[Excerpts from a dataset]
[Start of Attachment]
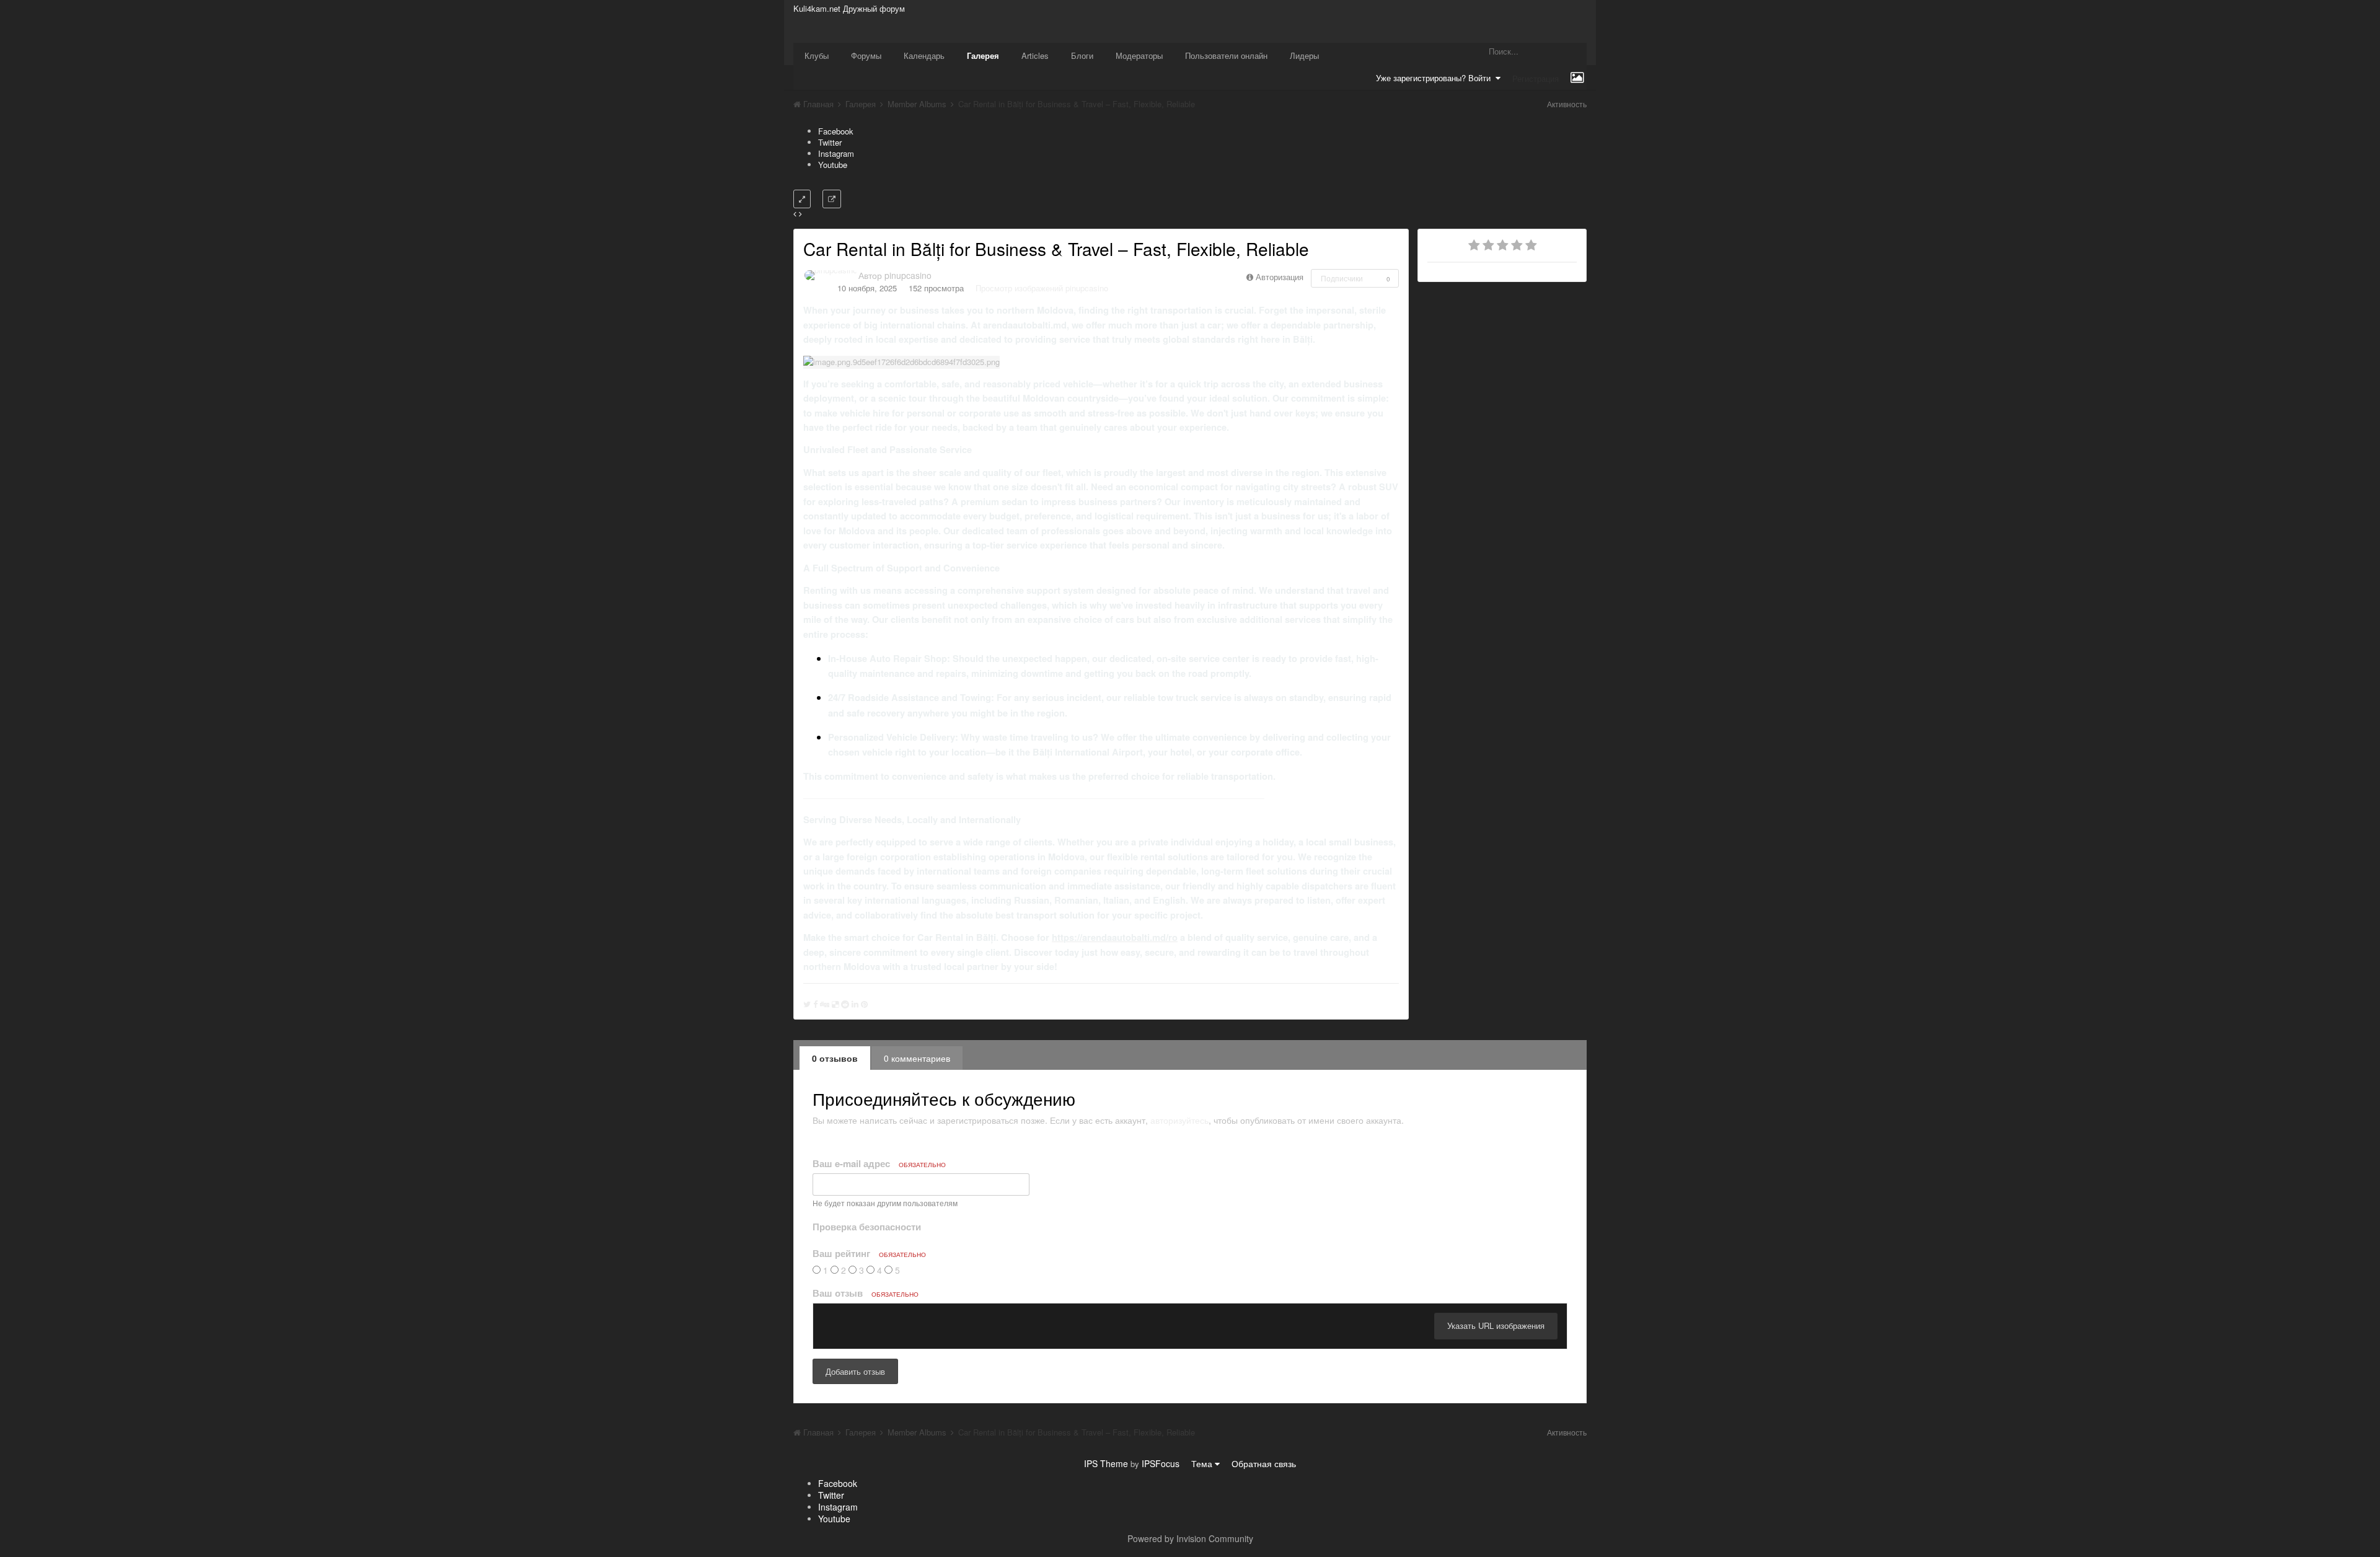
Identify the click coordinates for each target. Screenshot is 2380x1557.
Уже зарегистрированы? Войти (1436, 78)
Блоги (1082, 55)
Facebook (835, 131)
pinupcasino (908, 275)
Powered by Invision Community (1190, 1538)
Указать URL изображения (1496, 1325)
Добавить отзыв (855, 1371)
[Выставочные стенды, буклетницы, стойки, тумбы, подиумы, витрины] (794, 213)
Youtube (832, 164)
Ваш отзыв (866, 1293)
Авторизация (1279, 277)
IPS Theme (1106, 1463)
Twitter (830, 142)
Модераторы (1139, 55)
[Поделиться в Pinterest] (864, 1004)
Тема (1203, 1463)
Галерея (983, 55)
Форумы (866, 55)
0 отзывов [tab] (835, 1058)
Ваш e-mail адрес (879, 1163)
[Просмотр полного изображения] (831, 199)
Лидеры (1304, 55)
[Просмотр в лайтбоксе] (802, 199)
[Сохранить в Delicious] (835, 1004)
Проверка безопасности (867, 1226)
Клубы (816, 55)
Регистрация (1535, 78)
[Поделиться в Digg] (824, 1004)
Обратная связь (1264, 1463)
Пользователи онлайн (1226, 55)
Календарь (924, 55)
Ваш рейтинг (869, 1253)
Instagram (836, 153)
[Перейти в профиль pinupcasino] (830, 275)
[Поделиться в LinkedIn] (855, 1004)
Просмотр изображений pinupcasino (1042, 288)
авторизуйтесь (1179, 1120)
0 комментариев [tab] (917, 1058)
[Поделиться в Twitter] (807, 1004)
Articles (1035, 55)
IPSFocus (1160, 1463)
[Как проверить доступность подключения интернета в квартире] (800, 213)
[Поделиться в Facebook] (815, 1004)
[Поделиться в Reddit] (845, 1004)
[End of Attachment]
*Task item:*
Nothing but the pictures may be dropped; output the records above exactly.

*Written answer:*
Identify the click coordinates for each target. Screenshot is 2380x1557.
Уже зарегистрированы? Войти (1436, 78)
Блоги (1082, 55)
Facebook (835, 131)
pinupcasino (908, 275)
Powered by Invision Community (1190, 1538)
Указать URL изображения (1496, 1325)
Добавить отзыв (855, 1371)
[Выставочные стенды, буклетницы, стойки, тумбы, подиумы, витрины] (794, 213)
Youtube (832, 164)
Ваш отзыв (866, 1293)
Авторизация (1279, 277)
IPS Theme (1106, 1463)
Twitter (830, 142)
Модераторы (1139, 55)
[Поделиться в Pinterest] (864, 1004)
Тема (1203, 1463)
Галерея (983, 55)
Форумы (866, 55)
0 отзывов [tab] (835, 1058)
Ваш e-mail адрес (879, 1163)
[Просмотр полного изображения] (831, 199)
Лидеры (1304, 55)
[Просмотр в лайтбоксе] (802, 199)
[Сохранить в Delicious] (835, 1004)
Проверка безопасности (867, 1226)
Клубы (816, 55)
Регистрация (1535, 78)
[Поделиться в Digg] (824, 1004)
Обратная связь (1264, 1463)
Пользователи онлайн (1226, 55)
Календарь (924, 55)
Ваш рейтинг (869, 1253)
Instagram (836, 153)
[Перейти в профиль pinupcasino] (830, 275)
[Поделиться в LinkedIn] (855, 1004)
Просмотр изображений pinupcasino (1042, 288)
авторизуйтесь (1179, 1120)
0 комментариев [tab] (917, 1058)
[Поделиться в Twitter] (807, 1004)
Articles (1035, 55)
IPSFocus (1160, 1463)
[Как проверить доступность подключения интернета в квартире] (800, 213)
[Поделиться в Facebook] (815, 1004)
[Поделиться в Reddit] (845, 1004)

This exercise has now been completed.